Effectivement, dans cette affaire aux dimensions monstrueuses, personne, à l’exception d’une femme, n’a eu le réflexe de risquer sa peau pour affronter l’agresseur de la communauté. Même les policiers, avec leur formation, leurs gilets pare-balles et leurs armes, n’ont apparemment pas voulu se mettre en danger. Le mieux qu’on puisse dire, c’est que leurs méthodes, leurs instructions ou leurs pratiques policières les en ont empêchés. Le fait est que pas un mâle n’a tenté de s’interposer entre le loup et les autres pour qu’ils survivent!
Certaines des collaboratrices à l’analyse dirigée par Malette et Chalouh avaient évoqué cette constatation:
“Nos filles se demandent pourquoi personne n’a pu porter secours aux femmes terrifiées et immobiliser le tueur alors qu’il circulait dans l’École (3).”
“Pauvre petit chaperon rouge! […] Dire qu’elle a pu croire un seul instant qu’un bon chasseur viendrait la sauver.
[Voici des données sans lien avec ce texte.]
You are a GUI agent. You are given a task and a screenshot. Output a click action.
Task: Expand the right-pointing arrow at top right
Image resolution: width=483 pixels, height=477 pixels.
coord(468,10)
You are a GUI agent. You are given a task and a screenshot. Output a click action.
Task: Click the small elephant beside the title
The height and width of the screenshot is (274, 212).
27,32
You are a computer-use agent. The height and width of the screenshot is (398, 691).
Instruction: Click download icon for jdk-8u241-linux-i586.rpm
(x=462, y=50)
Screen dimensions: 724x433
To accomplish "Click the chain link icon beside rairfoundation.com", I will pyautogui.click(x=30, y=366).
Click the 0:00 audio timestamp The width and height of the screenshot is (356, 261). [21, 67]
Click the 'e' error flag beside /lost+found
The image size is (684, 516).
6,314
Mais le bon chasseur a eu peur: il s’est poussé (4).”
Cette nouvelle attitude sociale du chacun-pour-soi est-elle généralisée ou appartient-elle plutôt à une classe, à une strate de la société. Dans le milieu ouvrier et rural, après le choc et l’horreur de la tuerie, la réaction spontanée à mesure que le déroulement de l’affaire était connu en était une d’incrédulité qui s’exprimait ainsi: “Mais qu’est-ce qu’ils foutaient, tous ces gars-là ? ”
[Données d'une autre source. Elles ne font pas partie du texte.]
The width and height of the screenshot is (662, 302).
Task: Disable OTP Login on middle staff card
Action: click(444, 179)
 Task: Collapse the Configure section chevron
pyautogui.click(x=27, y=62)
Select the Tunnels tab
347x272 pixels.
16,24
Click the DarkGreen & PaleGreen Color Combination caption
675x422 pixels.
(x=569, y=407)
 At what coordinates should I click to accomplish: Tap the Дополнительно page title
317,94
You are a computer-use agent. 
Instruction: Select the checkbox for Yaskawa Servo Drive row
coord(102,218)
Effectivement, on observe encore, dans le milieu ouvrier et rural, une solidarité communautaire et une fierté masculine qui auraient peut-être permis l’action conjuguée et spontanée de deux ou plusieurs hommes. L’élément pertinent de cette conscience masculine, dans le contexte qui nous concerne, c’est celui qui permet une réaction spontanée et une communication non verbale en vue d’une action concertée. Si nous avions raison de postuler ainsi, il nous faudrait alors envisager un profond embourgeoisement de notre jeune méritocratie ; embourgeoisement qui préparerait en effet cette jeunesse à assumer son rôle au sein de la technocratie québécoise (5). On n’est plus conditionné, socialement, à se porter à la défense du groupe, on est plutôt conditionné à penser à soi, à veiller sur ses intérêts, à rechercher sa sécurité et son bonheur personnels… Tout cela est bien le propre de notre nouvelle mentalité québécoise. C’est précisément ce pour quoi, petit-bourgeois que je suis, je n’ose prétendre que j’aurais réagi autrement que les hommes présents le 6 décembre.
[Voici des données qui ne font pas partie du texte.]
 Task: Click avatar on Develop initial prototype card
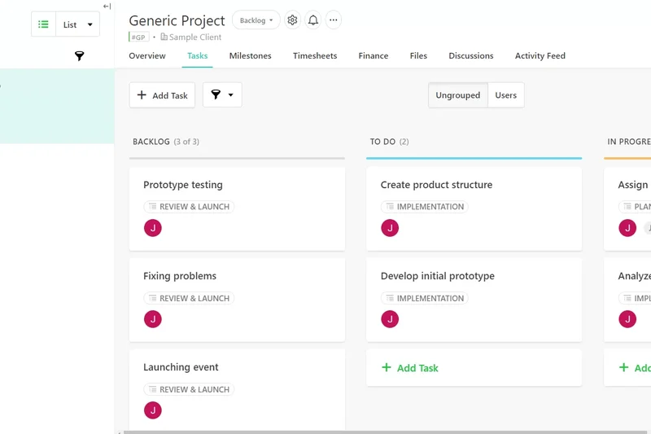pyautogui.click(x=390, y=319)
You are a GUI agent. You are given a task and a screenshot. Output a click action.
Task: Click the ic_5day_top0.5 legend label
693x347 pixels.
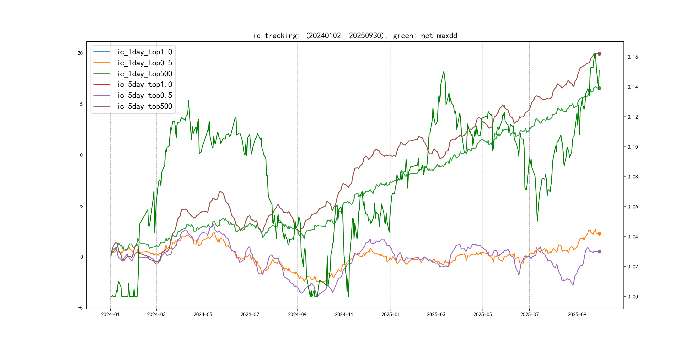(144, 95)
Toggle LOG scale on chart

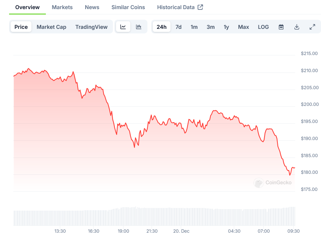point(263,27)
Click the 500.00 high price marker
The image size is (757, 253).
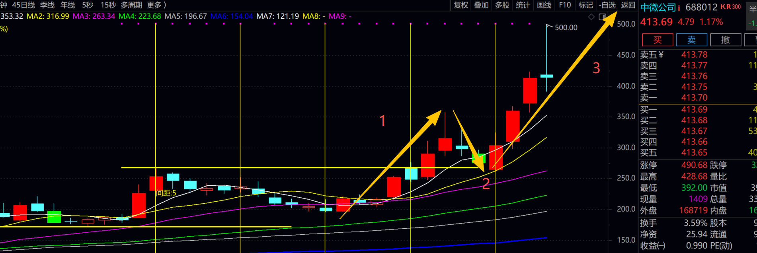coord(566,27)
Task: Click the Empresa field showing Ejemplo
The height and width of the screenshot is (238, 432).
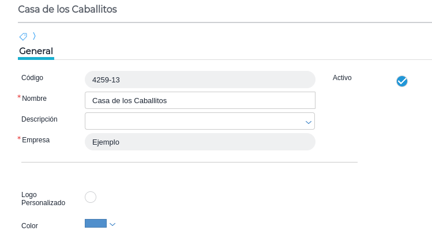Action: [x=200, y=142]
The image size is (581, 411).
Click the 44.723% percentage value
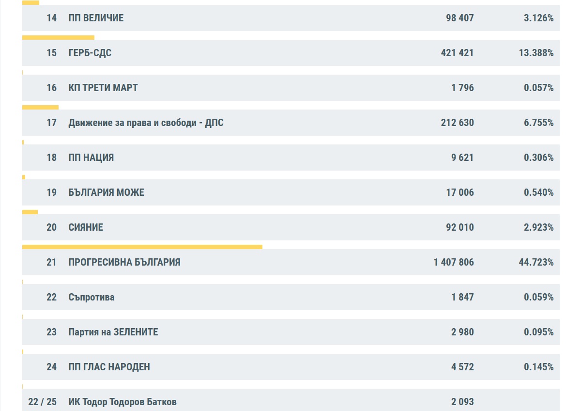click(536, 262)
Mais j’ose cependant croire que mes fils, parce qu’ils sont issus d’un milieu rural, auraient agi autrement.
Un indice de plus de l’embourgeoisement de l’intelligentsia québécoise se trouve dans le comportement des médias autour de cette tragédie. Très vite, sous prétexte qu’on ne voulait pas culpabiliser les jeunes hommes en question, des réactions comme celle que j’exprime aujourd’hui furent éliminées de la couverture des événements. Quelques-unes, il est vrai, échappèrent à la censure dans les premiers jours. C’est ainsi qu’André Beaulieu, professeur de CEGEP affecté à la formation professionnelle, fut cité dans La Presse du 11 décembre 1991:
“Que 50 à 60 gars n’aient pas réagi pour tenter de le maîtriser prouve que notre société est décadente. Je veux bien que l’on excuse ces jeunes garçons, mais de là à se cacher dans le corridor, c’est anti-naturel. Je ne comprends pas. Ça me dépasse.”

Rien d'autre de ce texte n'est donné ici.